- Opening Delimiter -

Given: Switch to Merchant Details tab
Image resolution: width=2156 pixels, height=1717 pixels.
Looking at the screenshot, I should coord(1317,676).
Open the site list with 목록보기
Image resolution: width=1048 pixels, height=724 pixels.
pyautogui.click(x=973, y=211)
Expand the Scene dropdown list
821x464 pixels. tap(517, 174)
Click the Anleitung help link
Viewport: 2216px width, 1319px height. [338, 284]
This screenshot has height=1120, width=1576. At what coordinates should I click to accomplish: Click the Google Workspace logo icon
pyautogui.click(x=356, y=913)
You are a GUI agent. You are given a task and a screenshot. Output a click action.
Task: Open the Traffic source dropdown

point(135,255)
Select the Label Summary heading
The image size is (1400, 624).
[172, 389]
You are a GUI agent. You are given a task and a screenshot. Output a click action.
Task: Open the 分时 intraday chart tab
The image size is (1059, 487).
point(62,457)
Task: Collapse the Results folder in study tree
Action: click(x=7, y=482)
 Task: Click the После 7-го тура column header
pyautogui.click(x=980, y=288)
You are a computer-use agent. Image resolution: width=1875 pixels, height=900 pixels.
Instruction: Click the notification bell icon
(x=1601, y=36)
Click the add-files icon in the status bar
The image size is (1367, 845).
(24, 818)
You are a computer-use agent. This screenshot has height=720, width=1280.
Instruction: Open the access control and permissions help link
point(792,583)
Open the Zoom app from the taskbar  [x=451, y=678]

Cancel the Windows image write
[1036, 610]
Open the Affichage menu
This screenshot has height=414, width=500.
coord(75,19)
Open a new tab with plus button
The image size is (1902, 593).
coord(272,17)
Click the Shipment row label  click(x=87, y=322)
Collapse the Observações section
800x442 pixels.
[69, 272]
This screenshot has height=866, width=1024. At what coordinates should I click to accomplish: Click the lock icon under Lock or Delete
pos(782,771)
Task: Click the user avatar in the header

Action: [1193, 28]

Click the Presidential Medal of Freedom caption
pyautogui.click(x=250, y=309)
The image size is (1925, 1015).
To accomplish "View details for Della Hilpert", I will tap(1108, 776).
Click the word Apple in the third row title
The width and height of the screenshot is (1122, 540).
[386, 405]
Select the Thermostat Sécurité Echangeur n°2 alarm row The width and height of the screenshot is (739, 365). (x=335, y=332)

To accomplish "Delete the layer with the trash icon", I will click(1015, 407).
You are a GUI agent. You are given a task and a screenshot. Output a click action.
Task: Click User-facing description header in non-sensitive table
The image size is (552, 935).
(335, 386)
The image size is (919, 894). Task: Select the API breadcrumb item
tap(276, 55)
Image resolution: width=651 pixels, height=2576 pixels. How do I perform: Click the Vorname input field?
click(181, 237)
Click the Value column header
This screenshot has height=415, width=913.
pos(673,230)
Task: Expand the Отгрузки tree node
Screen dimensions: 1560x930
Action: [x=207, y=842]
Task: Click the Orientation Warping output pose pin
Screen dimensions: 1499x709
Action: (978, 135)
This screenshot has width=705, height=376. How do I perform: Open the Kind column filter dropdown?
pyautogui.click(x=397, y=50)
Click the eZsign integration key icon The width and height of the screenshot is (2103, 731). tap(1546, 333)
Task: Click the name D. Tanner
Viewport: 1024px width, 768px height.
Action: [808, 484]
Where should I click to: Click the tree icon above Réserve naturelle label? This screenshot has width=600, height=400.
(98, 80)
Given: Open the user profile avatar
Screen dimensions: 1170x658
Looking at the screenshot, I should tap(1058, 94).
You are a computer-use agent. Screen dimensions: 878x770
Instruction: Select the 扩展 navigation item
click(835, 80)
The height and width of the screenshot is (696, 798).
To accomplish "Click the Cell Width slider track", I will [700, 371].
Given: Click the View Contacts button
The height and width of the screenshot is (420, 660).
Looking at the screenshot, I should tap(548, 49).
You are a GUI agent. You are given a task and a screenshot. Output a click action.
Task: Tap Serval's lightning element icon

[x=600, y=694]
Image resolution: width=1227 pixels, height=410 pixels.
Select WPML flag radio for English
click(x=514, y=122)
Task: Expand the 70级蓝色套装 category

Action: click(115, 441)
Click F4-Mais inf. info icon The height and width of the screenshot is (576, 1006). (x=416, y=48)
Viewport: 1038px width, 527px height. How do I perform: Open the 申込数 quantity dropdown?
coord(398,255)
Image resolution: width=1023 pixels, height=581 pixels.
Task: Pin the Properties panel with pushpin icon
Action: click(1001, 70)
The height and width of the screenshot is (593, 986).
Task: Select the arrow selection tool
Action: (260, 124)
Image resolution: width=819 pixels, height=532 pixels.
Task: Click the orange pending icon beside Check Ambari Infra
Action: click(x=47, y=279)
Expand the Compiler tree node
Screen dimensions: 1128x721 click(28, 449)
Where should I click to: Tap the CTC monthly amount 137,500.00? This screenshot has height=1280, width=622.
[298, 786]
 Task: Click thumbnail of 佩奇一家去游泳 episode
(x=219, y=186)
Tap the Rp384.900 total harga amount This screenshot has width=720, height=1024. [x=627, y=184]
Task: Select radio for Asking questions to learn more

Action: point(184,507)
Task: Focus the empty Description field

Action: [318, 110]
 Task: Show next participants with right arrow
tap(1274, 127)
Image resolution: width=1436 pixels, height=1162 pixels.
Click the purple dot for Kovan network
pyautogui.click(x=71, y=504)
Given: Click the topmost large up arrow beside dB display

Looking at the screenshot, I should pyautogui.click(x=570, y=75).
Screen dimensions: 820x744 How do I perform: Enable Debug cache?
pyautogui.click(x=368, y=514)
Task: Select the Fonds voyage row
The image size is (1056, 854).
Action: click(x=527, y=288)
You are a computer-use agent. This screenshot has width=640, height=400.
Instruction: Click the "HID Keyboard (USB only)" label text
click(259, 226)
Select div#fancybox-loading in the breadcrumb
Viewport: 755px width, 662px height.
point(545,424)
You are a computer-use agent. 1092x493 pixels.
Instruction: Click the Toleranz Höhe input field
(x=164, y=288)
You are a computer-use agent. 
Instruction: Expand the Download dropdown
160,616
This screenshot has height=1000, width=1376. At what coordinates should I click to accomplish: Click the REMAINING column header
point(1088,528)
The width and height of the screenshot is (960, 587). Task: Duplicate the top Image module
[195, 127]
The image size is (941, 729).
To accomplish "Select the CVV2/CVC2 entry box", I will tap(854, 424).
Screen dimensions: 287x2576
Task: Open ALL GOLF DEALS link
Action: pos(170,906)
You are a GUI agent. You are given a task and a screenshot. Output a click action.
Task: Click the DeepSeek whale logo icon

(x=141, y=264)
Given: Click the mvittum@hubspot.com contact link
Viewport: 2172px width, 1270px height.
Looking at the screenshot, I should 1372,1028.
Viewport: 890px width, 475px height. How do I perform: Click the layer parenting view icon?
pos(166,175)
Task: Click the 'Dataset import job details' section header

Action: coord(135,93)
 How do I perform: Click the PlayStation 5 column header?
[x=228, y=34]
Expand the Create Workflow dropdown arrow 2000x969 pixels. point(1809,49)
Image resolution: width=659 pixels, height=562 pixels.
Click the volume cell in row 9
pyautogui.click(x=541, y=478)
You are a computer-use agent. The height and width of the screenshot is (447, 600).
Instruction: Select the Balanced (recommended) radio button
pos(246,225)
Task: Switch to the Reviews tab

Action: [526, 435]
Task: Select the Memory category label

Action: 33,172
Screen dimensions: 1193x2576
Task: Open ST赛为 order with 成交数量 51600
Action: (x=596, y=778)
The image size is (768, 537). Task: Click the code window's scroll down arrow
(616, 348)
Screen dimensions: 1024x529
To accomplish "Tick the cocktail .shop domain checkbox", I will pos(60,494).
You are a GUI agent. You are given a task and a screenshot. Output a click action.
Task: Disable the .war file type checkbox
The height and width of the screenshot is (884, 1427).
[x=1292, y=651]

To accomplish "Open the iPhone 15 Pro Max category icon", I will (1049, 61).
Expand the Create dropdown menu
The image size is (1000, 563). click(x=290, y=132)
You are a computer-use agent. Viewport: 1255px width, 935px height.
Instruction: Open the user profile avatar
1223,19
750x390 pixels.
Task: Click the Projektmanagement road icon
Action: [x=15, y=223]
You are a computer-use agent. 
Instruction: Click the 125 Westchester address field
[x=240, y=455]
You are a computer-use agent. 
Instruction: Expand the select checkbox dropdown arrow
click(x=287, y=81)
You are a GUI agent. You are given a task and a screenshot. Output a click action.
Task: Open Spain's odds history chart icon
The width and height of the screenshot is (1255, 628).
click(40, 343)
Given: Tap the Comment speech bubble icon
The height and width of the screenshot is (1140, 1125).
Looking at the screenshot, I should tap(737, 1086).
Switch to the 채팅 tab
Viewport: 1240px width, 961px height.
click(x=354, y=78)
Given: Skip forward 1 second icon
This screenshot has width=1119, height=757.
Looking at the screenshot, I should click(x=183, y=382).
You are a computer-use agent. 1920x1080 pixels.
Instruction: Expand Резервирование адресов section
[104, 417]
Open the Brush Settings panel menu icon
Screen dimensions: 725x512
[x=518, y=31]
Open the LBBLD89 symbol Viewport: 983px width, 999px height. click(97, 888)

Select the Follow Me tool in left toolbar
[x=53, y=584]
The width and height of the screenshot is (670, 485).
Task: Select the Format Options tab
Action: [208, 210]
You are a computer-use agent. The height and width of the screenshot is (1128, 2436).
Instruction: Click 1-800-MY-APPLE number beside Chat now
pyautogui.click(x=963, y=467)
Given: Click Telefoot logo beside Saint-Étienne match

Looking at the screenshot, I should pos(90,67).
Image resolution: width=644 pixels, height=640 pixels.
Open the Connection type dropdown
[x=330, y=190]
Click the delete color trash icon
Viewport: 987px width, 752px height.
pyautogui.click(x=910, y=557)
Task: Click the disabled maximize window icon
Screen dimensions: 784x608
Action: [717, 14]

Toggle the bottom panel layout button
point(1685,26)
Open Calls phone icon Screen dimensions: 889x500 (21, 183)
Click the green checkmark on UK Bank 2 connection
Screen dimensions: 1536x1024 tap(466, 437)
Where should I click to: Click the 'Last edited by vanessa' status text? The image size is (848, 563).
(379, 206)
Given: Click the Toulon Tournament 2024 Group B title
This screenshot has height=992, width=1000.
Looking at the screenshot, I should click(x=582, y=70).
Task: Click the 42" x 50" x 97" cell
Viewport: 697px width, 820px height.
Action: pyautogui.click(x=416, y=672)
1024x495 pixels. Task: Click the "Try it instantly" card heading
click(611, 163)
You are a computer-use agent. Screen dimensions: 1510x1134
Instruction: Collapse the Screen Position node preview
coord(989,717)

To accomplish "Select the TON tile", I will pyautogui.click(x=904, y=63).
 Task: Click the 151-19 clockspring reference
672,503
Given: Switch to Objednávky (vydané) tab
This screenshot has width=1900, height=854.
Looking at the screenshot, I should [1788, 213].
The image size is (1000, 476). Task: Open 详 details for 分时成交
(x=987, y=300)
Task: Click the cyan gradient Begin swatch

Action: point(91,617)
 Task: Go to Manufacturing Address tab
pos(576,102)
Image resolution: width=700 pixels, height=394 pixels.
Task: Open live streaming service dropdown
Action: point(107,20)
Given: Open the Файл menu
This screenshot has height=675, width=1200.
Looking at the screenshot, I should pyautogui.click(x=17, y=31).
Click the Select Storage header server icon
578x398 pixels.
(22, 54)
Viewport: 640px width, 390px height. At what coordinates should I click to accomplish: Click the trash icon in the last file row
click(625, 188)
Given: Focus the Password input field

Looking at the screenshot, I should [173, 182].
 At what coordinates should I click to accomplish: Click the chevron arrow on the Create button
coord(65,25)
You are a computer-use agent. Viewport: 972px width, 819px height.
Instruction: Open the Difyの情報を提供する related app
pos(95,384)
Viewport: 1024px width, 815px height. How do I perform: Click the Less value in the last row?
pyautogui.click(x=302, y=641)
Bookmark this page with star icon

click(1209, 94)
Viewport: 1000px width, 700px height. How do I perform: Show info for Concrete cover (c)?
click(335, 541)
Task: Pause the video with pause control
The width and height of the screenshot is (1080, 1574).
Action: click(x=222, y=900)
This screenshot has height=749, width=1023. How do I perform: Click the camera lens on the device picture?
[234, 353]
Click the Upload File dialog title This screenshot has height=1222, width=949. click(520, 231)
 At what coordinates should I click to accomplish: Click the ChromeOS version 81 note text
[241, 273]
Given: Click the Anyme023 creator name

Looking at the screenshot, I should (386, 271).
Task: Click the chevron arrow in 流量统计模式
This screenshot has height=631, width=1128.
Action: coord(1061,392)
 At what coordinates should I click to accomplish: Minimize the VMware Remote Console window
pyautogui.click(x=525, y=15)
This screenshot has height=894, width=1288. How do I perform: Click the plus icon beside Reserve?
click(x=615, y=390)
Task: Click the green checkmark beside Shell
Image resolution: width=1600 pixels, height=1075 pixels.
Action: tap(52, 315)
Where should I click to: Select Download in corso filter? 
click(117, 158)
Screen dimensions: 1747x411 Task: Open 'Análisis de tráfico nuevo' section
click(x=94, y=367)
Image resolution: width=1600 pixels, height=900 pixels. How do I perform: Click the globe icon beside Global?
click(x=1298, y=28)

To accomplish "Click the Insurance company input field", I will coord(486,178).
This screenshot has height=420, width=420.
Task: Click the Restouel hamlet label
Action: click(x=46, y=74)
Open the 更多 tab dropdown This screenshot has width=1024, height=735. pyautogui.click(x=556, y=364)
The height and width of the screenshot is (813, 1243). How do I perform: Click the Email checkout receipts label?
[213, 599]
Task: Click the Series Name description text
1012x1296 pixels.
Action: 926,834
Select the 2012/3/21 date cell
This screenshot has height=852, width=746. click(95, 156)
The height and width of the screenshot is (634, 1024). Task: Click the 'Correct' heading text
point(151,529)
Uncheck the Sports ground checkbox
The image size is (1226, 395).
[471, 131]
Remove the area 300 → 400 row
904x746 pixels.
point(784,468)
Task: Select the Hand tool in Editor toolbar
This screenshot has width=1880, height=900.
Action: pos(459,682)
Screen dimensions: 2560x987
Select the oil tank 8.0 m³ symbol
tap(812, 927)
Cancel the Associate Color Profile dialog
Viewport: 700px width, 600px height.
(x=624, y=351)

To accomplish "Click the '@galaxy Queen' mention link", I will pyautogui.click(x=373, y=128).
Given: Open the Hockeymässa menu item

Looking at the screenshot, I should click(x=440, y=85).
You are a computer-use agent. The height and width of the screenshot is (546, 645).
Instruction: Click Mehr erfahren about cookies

- Closing Delimiter -

● **ASSIGNMENT**
Pull together all lines from the data that mention the word "title".

● **RESPONSE TO THIS EXERCISE**
Click the word Apple in the third row title
Given: Click the Toulon Tournament 2024 Group B title
Click the Upload File dialog title This screenshot has height=1222, width=949. click(520, 231)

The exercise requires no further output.